■ Exercise passage
——
Differential Privacy for Network Connectedness Indices
This addresses privacy concerns for social scientists releasing network statistics, though it is incremental as it adapts existing differential privacy methods to a specific setting.
The paper tackles the problem of releasing network connectedness indices while preserving privacy, showing that standard differential privacy techniques fail due to high sensitivity and poor composition. The proposed method adds noise to node attributes, debiases statistics, and applies edge-level noise, proving consistency and asymptotic normality, with effective results on networks as small as 200 nodes.
Researchers increasingly use data on social and economic networks to study a range of social science questions, but releasing statistics derived from networks can raise significant privacy concerns. We show how to release network connectedness indices that quantify assortative mixing across node attributes under edge-adjacent differential privacy. Standard privacy techniques perform poorly in this setting both because connectedness indices have high global sensitivity and because a single node's attribute can potentially be an input to connectedness in thousands of cells, leading to poor composition. Our method, which is straightforward to apply, first adds noise to node attributes, then analytically debiases downstream statistics, and finally applies a second layer of noise to protect the presence or absence of individual edges. We prove consistency and asymptotic normality of our estimators for both discrete and continuous labels and show our method works well in simulations and on real networks with as few as 200 nodes collected by social scientists.
——
■ Available data

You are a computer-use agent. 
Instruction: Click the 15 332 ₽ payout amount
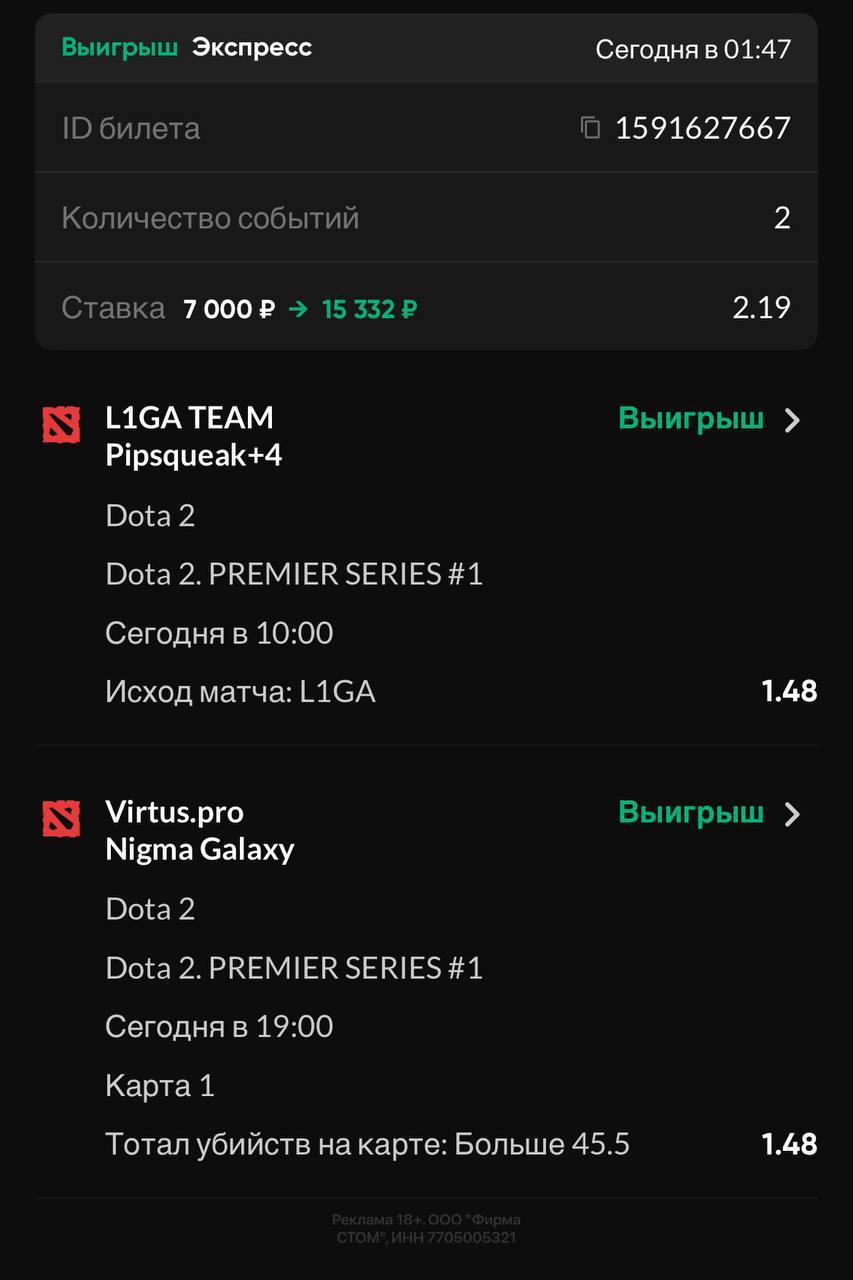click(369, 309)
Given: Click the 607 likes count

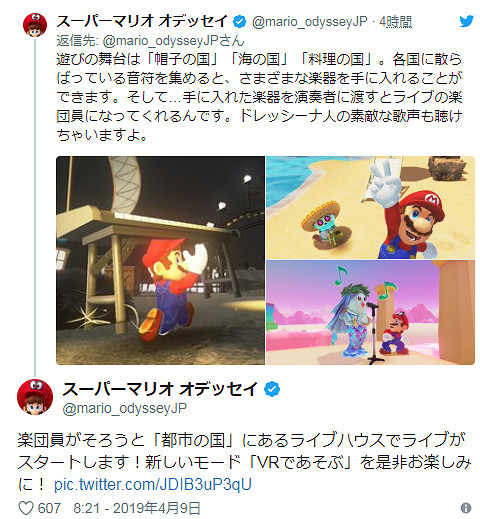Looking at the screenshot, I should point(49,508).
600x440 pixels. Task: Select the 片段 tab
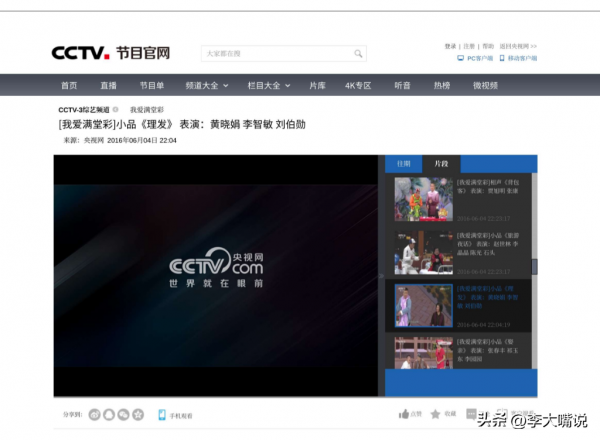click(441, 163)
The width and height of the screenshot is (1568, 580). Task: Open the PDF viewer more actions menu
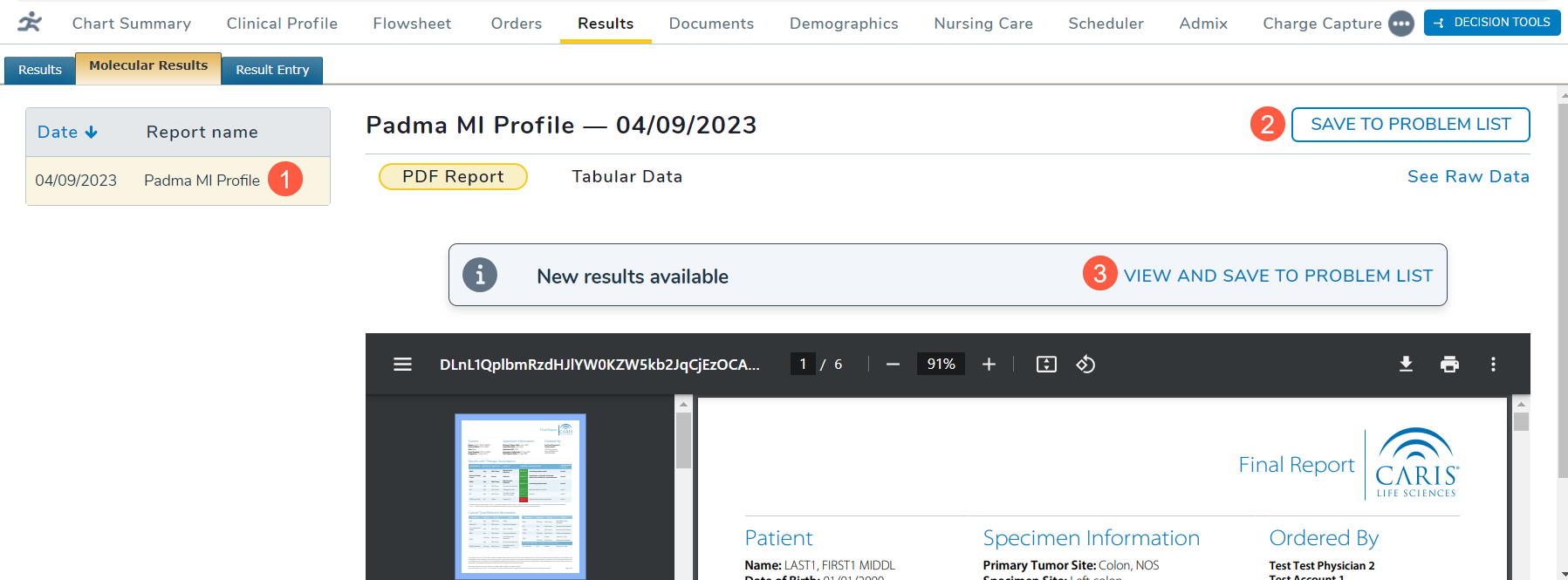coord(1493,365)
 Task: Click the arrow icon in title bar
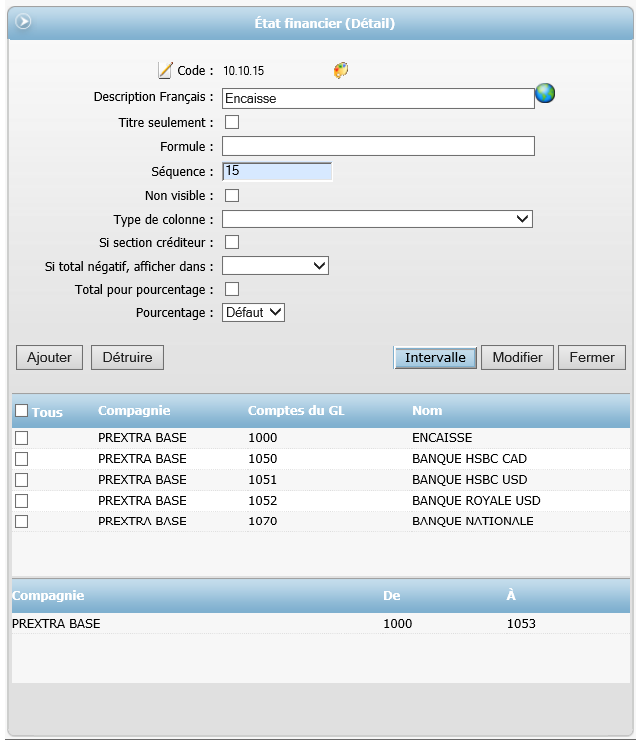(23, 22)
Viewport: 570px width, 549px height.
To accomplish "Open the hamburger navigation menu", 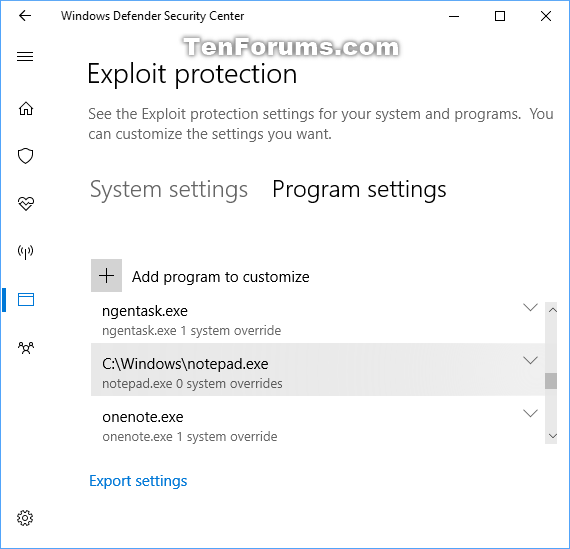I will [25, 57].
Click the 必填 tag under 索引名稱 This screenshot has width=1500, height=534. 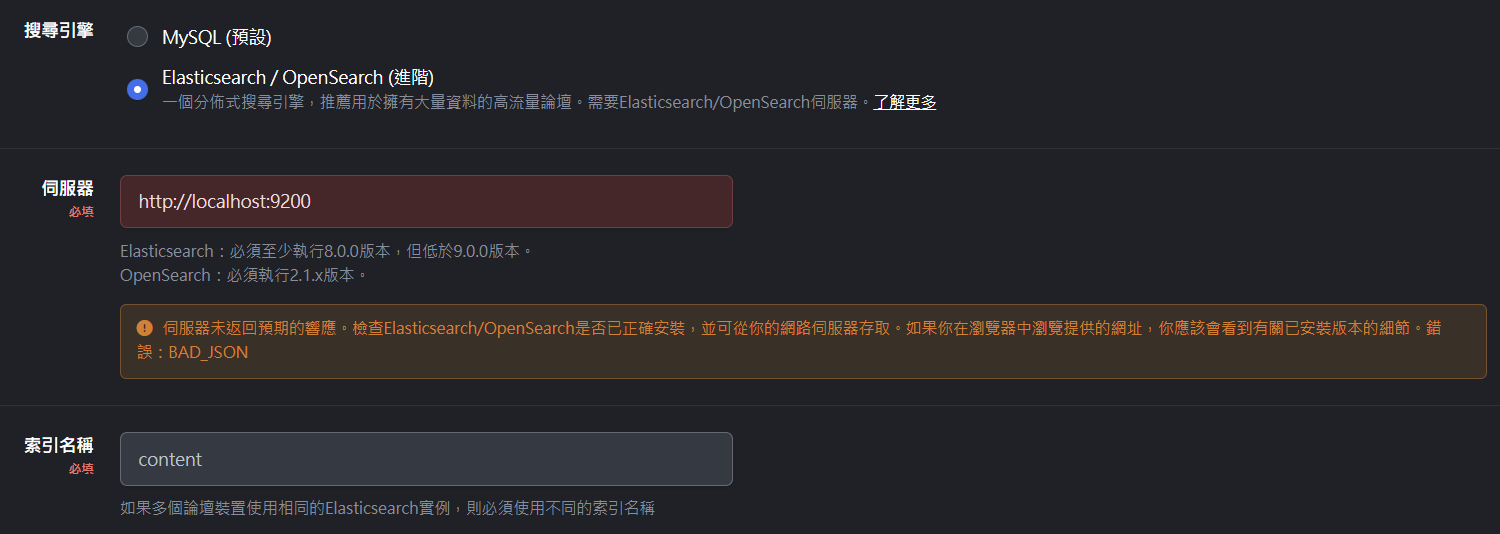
——
■ Required action 1
List, in order, the steps of the proposed method as the text on network connectedness indices describes them.
■ Required action 2
Output the part of the text on network connectedness indices from "The paper tackles" up to and including "as 200 nodes.".

■ Expected output 1
1. Add noise to node attributes.
2. Analytically debias downstream statistics.
3. Apply a second layer of noise to protect the presence or absence of individual edges.

■ Expected output 2
The paper tackles the problem of releasing network connectedness indices while preserving privacy, showing that standard differential privacy techniques fail due to high sensitivity and poor composition. The proposed method adds noise to node attributes, debiases statistics, and applies edge-level noise, proving consistency and asymptotic normality, with effective results on networks as small as 200 nodes.